[RECORDS TO PROCESS]:
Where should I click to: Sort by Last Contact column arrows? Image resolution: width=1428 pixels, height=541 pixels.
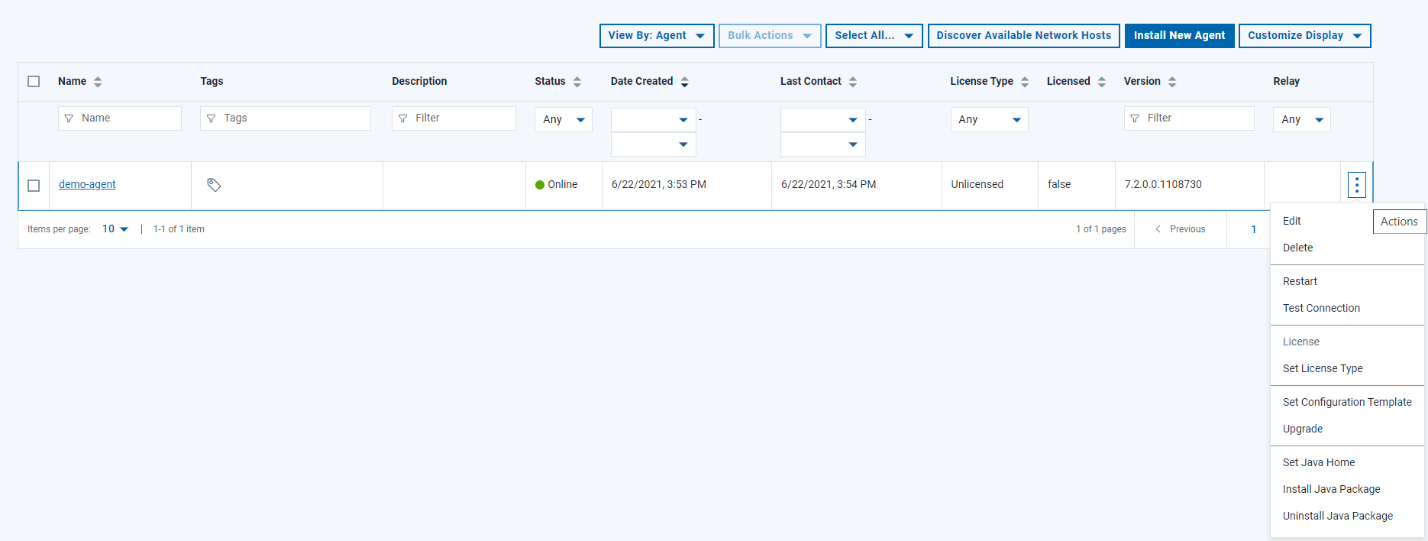click(853, 82)
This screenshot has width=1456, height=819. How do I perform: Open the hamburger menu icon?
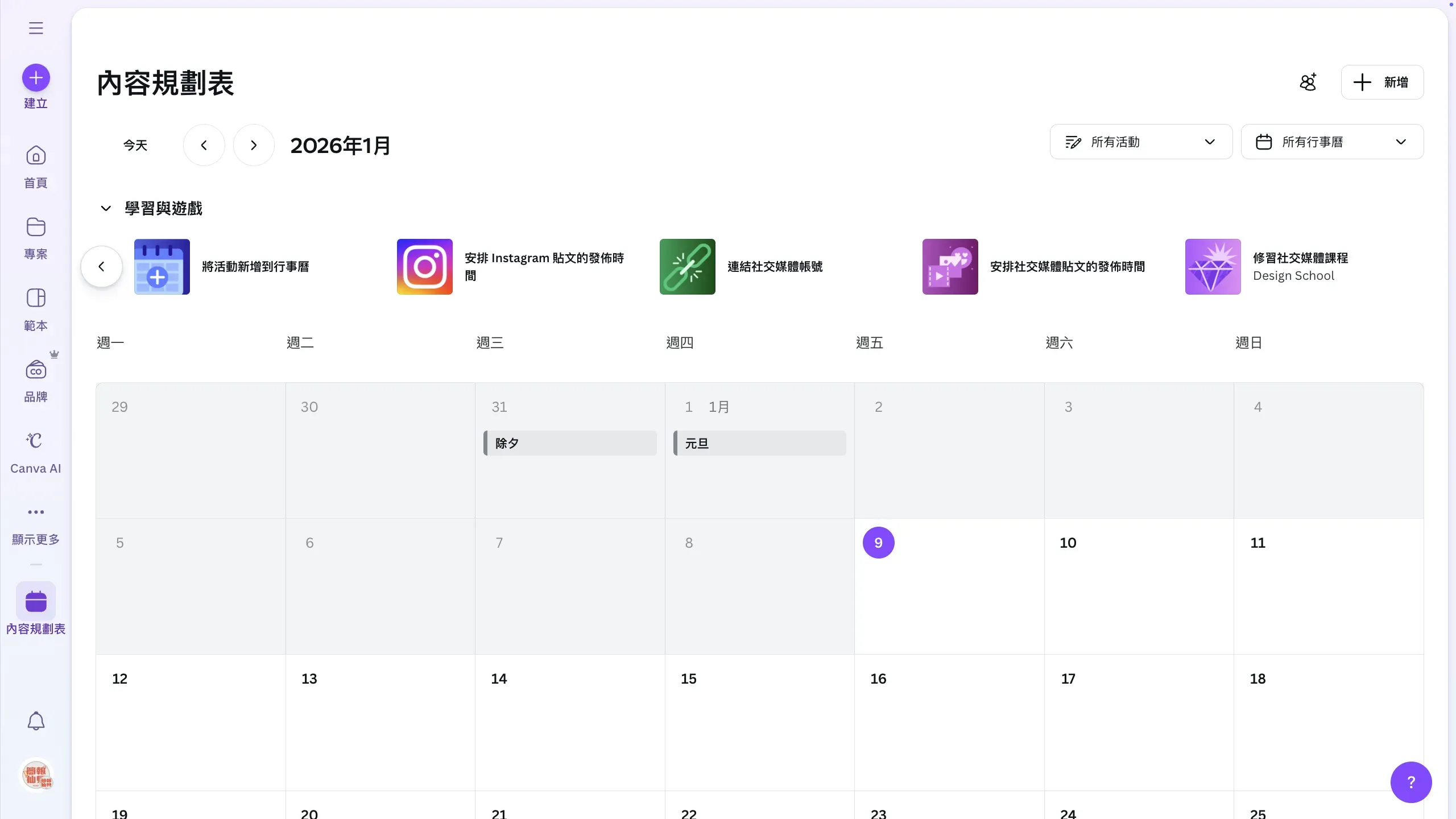pos(36,28)
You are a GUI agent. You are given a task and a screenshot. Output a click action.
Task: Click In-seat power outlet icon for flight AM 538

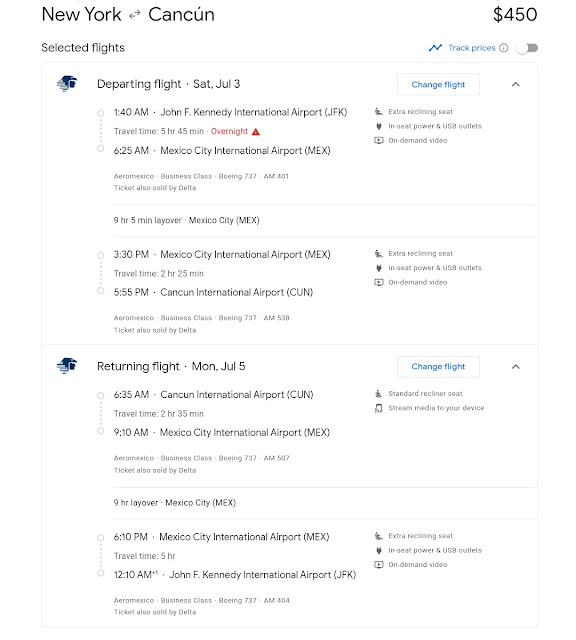pyautogui.click(x=379, y=268)
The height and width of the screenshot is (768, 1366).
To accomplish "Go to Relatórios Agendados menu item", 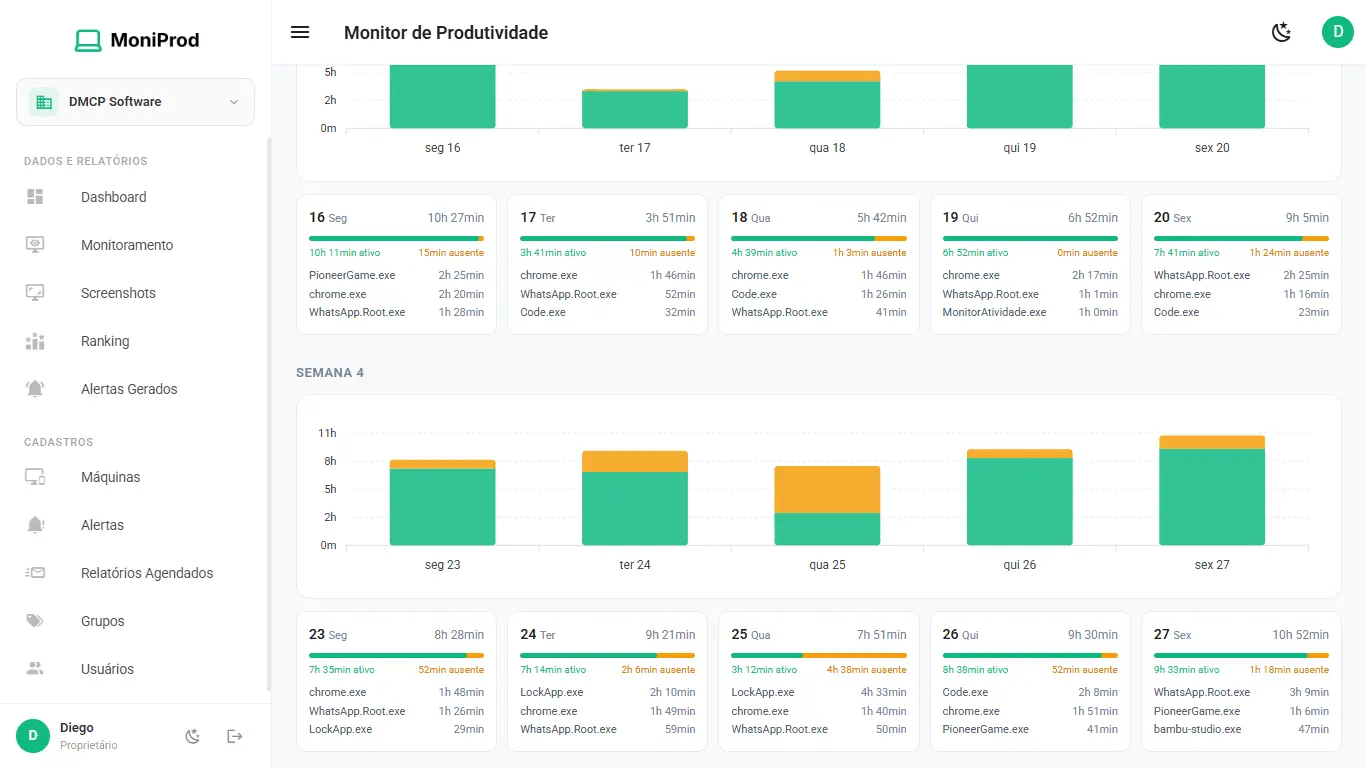I will click(147, 573).
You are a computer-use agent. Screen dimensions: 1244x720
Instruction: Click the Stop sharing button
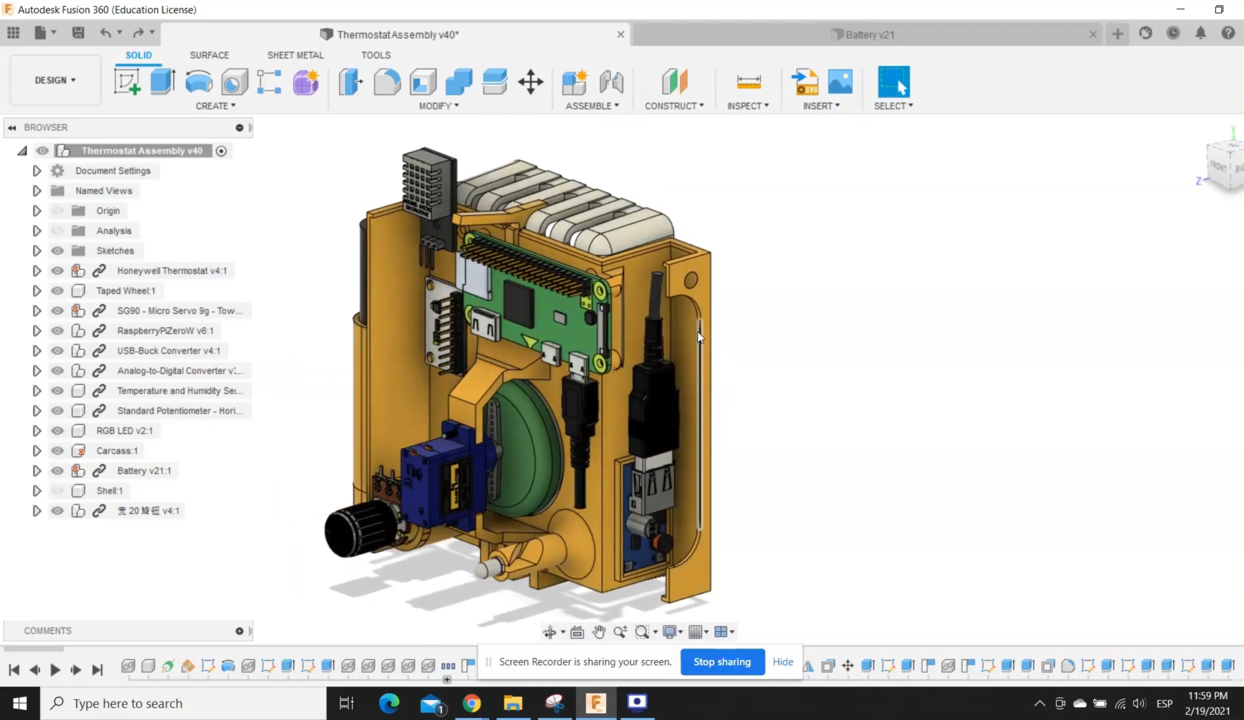722,662
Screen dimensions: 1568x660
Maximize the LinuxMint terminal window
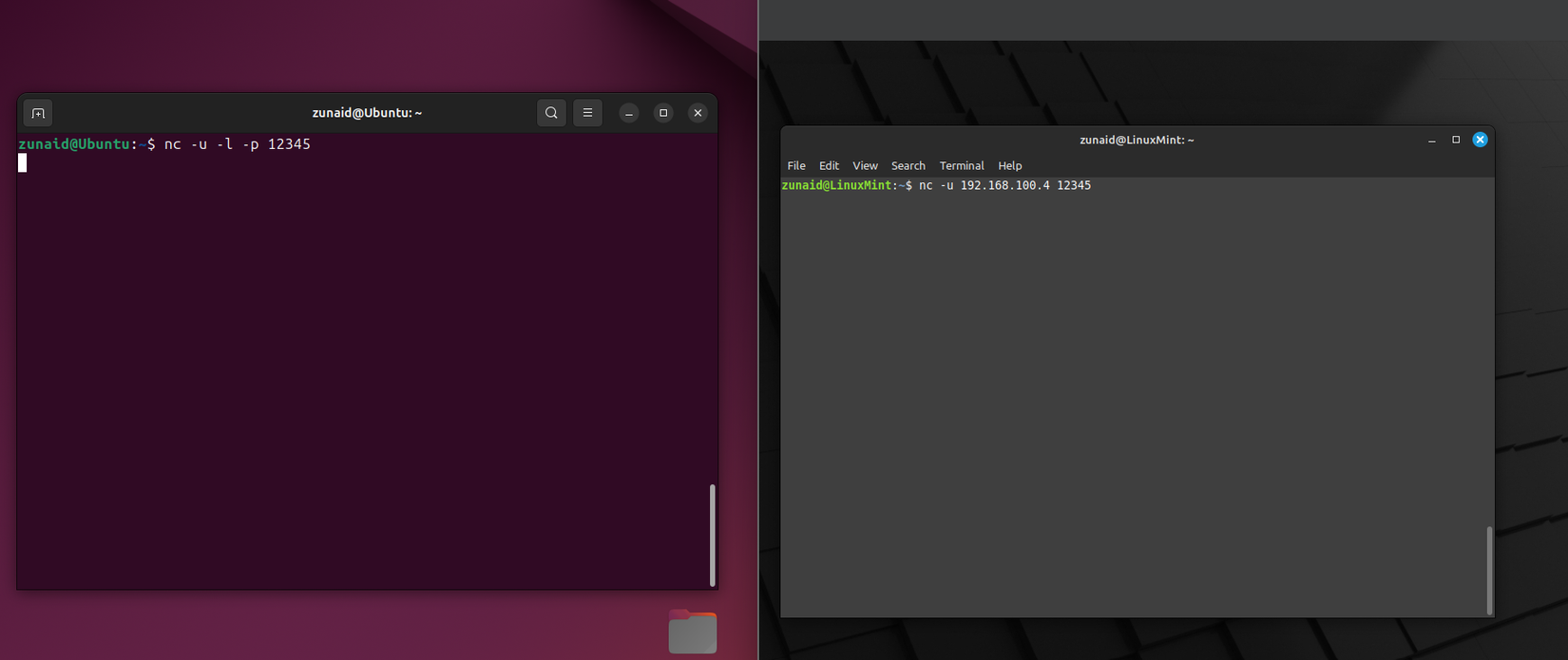(1456, 140)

[INSTRUCTIONS FOR THE TASK]: Extract the lines starting at the one containing "Screen dimensions: 1568x660" and ending at the last of the lines, and reproduce them verbatim. Omit the pictures from your answer.

[FULL ANSWER]:
Screen dimensions: 1568x660
Maximize the LinuxMint terminal window
(1456, 140)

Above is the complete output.